▶ _AUFGABEN_
1. Nennen Sie bitte alle Zahlen, die in der Buchanzeige zu Kants Liberalismus vorkommen.
2. Schreiben Sie die Buchanzeige zu Kants Liberalismus nach ihrem letzten Satz weiter.

▶ _ANGEZEIGTER TEXT_
Vom Mikropluralismus zu einem makropluralistischen Politikmodell
Kants wertgebundener Liberalismus
Dustdar, Farah
2000, 239 S, Kt, (D&H)
Bestell-Nr. 136433

62,00 EUR

Der Begriff Pluralismus geht auf Immanuel Kant zurück. Am Ende des 18. Jahrhunderts entsteht im Kreis der deutschen Aufklärer eine weltbürgerlich orientierte politische Kultur, die sich in Wechselwirkung mit Kants freiheitlichen Ideen in einer universell-wertgebundenen liberalen Theorie niederschlägt. Die tragenden Elemente dieses Entwurfs werden verstreut in Kants Schriften entwickelt. Kant hat nicht nur in der Erkenntnistheorie, sondern auch in der politischen Philosophie eine kopernikanische Wende eingeleitet, die für die aktuellen Fragen des Liberalismus bedeutend ist.

▶ _DIE DATEN_
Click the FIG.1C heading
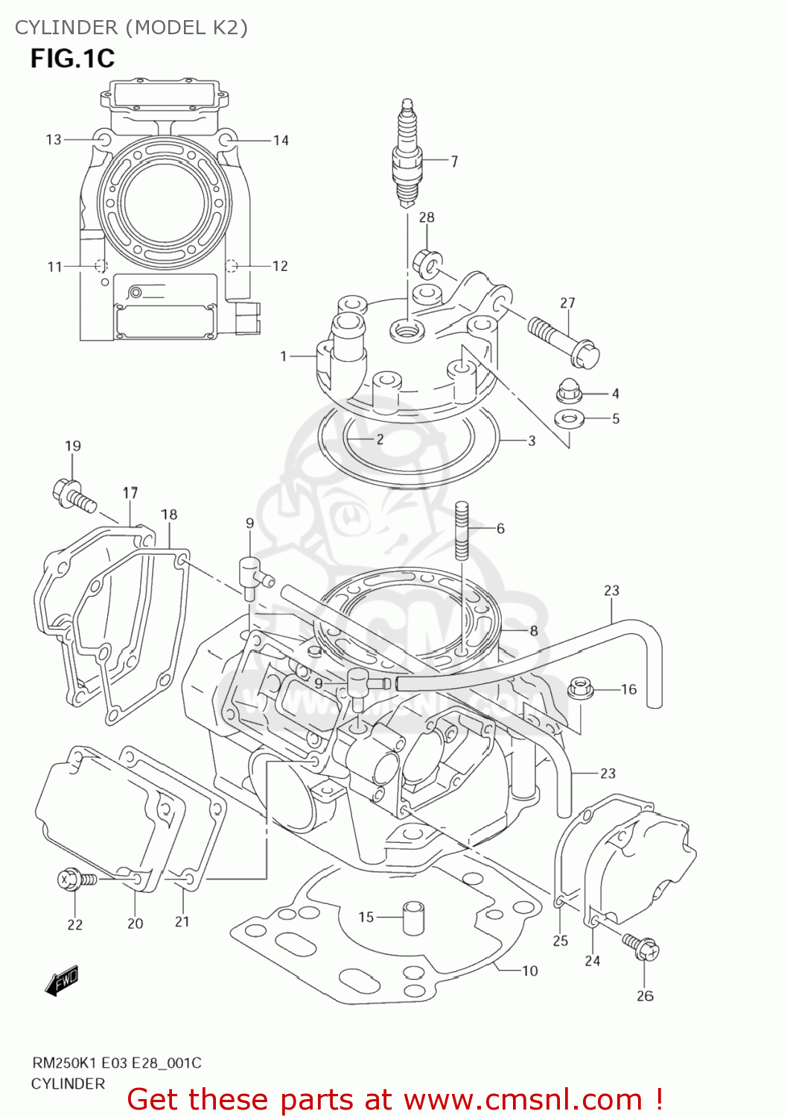click(x=72, y=58)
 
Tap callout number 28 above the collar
click(x=427, y=217)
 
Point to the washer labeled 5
click(x=570, y=418)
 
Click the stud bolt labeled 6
click(x=462, y=529)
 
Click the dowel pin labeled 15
click(x=413, y=917)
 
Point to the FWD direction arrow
click(x=62, y=981)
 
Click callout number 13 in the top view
click(x=54, y=139)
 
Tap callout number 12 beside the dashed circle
click(x=280, y=266)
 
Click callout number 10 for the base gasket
click(x=529, y=970)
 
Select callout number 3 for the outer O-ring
click(x=532, y=440)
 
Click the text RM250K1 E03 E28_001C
click(x=116, y=1063)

▶ _SCHRIFTLICHE ANTWORTEN_
1.
2000
239
136433
62,00
18

2.
Der Ausgangspunkt der Philosophie Kants war die offene Frage der moralischen Fundierung der freiheitlichen Ordnung. Er befaßt sich mit den Inkonsequenzen im Denken der liberalen Theoretiker und gelangt zu einer neuen Auffassung vom Menschen, den er "Pluralist" nennt und dem er John Lockes "egoistisches" Menschenbild gegenüberstellt. Er weitet den "Pluralismus" als eine weltbürgerliche Denkungsart auf die globale Ebene der Politik aus und befaßt sich mit dessen pragmatischen Konsequenzen. Die Autorin untersucht Kants Liberalismus im historischen Kontext und gelangt zu dem Schluß, daß das Scheitern der deutschen Aufklärung primär eine Folge der politischen Entwicklungen der napoleonischen Epoche war. Auf die Ideen des Weltbürgertums, des ewigen Friedens und des wertgebundenen Republikanismus war das revolutionsträchtige und nationalistisch orientierte Europa am Ende des 18. Jahrhunderts noch nicht vorbereitet.